Activity: Only the lines below from the one containing "The width and height of the screenshot is (1200, 594)." to the one containing "You are a computer-use agent. Screen dimensions: 784x1564" should be repeated, both included and unchanged.

━━━━━━━━━━

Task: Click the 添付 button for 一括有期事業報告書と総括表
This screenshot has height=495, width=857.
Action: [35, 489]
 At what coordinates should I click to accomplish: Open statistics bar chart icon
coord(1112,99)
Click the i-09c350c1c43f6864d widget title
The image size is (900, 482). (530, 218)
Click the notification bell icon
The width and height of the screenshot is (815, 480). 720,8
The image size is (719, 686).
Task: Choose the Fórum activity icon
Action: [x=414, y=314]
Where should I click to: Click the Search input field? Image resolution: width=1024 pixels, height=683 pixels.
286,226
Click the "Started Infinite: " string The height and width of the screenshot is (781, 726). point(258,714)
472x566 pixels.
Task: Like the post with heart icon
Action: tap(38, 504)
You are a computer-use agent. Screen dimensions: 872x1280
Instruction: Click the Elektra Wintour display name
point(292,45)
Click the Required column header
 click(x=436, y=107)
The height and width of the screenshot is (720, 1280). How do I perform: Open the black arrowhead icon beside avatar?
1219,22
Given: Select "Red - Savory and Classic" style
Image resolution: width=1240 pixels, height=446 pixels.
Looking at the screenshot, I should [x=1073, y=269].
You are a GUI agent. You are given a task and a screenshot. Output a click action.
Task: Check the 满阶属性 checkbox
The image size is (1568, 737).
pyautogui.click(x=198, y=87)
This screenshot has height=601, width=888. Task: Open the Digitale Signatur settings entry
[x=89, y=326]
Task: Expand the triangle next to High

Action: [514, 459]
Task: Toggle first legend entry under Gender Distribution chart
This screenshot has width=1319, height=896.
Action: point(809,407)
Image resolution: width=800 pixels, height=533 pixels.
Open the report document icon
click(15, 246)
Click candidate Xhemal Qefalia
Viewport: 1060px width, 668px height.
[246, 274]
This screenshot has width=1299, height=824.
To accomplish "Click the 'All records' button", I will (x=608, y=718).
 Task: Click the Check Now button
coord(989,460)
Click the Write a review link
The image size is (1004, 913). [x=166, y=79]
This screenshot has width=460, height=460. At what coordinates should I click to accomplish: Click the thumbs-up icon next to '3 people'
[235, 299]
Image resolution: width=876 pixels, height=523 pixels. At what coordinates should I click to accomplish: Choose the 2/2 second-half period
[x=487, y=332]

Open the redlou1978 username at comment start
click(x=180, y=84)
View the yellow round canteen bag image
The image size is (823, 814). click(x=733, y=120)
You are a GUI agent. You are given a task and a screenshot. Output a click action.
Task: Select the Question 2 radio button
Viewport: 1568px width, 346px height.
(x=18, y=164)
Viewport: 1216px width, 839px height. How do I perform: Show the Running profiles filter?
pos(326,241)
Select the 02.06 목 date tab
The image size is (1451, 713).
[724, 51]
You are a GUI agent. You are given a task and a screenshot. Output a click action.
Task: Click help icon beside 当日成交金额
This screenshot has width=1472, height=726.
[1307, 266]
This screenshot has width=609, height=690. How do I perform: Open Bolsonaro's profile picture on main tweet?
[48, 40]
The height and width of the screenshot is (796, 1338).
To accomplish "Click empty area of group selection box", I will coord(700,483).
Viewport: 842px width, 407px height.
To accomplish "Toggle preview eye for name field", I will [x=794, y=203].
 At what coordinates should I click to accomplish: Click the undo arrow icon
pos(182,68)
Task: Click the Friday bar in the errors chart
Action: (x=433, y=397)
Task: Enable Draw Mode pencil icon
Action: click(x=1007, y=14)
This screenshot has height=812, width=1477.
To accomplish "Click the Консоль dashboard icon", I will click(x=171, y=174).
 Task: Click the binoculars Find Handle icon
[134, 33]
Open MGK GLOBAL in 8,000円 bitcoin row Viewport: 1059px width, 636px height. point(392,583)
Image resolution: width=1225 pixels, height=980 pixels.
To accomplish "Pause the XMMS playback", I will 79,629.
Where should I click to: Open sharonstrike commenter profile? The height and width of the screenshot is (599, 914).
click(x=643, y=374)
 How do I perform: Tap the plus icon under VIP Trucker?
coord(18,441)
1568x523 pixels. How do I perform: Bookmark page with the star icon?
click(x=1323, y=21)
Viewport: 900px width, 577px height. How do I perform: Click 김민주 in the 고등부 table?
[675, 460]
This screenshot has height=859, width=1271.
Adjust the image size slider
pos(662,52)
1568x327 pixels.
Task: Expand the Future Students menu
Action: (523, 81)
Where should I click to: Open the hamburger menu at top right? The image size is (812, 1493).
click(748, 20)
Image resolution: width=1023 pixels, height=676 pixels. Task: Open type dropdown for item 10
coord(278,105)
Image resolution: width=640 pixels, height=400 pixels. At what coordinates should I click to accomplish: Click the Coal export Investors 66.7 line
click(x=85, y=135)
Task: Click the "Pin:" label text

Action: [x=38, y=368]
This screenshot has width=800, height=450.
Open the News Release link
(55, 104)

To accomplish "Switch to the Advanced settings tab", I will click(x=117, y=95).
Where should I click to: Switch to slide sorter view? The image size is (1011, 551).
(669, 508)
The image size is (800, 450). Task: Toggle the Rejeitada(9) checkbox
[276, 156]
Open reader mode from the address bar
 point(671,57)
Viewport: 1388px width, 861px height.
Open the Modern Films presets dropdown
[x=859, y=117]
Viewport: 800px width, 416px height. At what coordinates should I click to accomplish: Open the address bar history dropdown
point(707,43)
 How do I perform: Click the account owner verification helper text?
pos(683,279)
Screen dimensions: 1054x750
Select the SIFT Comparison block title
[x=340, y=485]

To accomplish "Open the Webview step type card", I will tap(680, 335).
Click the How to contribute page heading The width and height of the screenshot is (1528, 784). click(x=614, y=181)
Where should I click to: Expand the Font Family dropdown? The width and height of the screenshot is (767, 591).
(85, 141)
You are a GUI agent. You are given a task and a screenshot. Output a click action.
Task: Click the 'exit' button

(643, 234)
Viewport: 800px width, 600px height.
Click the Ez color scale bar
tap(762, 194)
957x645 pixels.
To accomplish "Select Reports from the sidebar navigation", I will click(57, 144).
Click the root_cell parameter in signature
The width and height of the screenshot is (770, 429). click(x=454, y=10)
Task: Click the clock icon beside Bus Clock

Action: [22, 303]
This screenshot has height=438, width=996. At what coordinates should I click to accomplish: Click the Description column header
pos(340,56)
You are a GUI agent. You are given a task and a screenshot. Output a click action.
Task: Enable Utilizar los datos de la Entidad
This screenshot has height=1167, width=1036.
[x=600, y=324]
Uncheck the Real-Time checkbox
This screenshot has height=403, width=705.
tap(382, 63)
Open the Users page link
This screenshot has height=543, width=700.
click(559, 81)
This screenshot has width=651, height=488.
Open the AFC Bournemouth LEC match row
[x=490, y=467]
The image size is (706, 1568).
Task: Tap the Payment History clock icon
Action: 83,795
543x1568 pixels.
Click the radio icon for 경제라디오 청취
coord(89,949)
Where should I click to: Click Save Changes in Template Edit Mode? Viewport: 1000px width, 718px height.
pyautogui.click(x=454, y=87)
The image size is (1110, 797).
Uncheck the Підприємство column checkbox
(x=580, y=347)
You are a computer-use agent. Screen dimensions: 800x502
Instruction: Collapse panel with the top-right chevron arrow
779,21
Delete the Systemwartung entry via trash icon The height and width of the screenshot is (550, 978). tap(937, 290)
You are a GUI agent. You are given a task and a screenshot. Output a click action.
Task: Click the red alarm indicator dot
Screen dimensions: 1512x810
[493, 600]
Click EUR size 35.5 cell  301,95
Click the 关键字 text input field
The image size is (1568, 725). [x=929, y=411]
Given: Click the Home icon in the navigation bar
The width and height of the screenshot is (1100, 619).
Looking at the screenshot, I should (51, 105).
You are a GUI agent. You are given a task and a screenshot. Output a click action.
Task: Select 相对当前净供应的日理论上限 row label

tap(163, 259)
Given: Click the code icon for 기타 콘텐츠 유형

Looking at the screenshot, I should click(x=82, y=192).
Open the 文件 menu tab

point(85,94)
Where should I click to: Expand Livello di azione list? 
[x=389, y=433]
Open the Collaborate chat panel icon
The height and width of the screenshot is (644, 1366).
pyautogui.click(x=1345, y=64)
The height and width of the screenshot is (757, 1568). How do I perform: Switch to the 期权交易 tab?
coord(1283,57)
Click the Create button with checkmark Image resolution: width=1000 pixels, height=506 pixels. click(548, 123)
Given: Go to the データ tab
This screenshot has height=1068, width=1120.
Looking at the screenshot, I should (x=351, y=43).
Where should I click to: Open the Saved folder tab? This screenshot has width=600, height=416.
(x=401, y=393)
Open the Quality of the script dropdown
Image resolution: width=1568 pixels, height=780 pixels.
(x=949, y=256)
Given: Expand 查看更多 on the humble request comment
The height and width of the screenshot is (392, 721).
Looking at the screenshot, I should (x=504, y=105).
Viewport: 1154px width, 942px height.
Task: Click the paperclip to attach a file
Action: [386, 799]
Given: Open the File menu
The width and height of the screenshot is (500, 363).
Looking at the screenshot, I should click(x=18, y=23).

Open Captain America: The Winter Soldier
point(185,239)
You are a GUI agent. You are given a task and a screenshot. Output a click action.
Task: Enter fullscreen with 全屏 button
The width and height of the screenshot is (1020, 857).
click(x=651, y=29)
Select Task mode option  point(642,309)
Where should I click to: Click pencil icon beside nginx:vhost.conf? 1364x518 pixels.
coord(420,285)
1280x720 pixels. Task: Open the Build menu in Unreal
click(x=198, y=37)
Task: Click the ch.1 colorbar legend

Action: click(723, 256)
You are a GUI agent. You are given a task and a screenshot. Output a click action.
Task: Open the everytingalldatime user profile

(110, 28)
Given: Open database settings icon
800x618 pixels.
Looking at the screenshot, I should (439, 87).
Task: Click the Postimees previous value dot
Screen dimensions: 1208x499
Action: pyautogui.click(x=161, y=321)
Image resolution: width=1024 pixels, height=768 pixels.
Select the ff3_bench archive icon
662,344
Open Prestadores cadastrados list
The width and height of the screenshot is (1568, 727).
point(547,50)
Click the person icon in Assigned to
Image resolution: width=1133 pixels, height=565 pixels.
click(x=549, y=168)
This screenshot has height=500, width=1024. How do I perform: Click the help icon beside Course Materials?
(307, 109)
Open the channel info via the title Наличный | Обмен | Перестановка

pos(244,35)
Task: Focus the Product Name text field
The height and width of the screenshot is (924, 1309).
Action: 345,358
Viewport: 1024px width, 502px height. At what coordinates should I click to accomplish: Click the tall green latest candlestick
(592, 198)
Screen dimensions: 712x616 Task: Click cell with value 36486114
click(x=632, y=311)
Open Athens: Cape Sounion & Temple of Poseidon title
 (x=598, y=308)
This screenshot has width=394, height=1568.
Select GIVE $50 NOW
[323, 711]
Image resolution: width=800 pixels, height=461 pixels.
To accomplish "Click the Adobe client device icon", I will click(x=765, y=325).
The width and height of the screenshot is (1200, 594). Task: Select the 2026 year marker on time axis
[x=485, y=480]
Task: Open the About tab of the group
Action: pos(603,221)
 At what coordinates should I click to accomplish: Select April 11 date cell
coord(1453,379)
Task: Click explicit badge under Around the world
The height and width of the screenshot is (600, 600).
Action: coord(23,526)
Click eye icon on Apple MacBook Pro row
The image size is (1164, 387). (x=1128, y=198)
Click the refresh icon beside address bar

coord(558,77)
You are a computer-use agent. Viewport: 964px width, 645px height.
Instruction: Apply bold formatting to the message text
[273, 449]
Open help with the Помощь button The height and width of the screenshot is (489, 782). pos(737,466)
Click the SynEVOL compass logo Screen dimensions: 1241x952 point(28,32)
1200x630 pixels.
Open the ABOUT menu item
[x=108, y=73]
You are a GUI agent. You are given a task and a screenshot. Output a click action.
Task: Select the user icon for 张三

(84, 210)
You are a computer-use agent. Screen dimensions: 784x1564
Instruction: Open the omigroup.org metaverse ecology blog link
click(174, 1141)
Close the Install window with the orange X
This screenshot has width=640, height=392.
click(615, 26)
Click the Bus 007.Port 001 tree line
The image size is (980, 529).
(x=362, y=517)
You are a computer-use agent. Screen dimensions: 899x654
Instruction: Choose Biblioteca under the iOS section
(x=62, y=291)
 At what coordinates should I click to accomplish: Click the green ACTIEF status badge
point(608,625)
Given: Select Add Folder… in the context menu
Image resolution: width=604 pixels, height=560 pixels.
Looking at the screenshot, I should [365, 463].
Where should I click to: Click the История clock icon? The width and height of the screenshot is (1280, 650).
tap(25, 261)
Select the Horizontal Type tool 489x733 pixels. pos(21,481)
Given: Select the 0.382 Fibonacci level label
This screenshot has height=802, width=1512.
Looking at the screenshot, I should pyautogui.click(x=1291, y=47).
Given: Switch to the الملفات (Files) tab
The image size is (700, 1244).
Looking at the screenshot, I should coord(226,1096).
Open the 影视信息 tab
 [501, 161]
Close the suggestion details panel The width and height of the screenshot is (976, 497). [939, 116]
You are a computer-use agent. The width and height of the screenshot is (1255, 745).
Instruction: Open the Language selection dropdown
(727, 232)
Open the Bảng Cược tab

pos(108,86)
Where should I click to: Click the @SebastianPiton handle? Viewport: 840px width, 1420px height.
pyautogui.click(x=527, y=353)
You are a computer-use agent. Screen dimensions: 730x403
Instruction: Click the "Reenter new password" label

━━━━━━━━━━

Reply to the exercise:
The width and height of the screenshot is (1200, 594). Task: Select the 2026 year marker on time axis
[x=485, y=480]
Task: Open the About tab of the group
Action: pos(603,221)
 At what coordinates should I click to accomplish: Select April 11 date cell
coord(1453,379)
Task: Click explicit badge under Around the world
The height and width of the screenshot is (600, 600).
Action: coord(23,526)
Click eye icon on Apple MacBook Pro row
The image size is (1164, 387). (x=1128, y=198)
Click the refresh icon beside address bar

coord(558,77)
You are a computer-use agent. Viewport: 964px width, 645px height.
Instruction: Apply bold formatting to the message text
[273, 449]
Open help with the Помощь button The height and width of the screenshot is (489, 782). pos(737,466)
Click the SynEVOL compass logo Screen dimensions: 1241x952 point(28,32)
1200x630 pixels.
Open the ABOUT menu item
[x=108, y=73]
You are a GUI agent. You are given a task and a screenshot. Output a click action.
Task: Select the user icon for 张三

(84, 210)
You are a computer-use agent. Screen dimensions: 784x1564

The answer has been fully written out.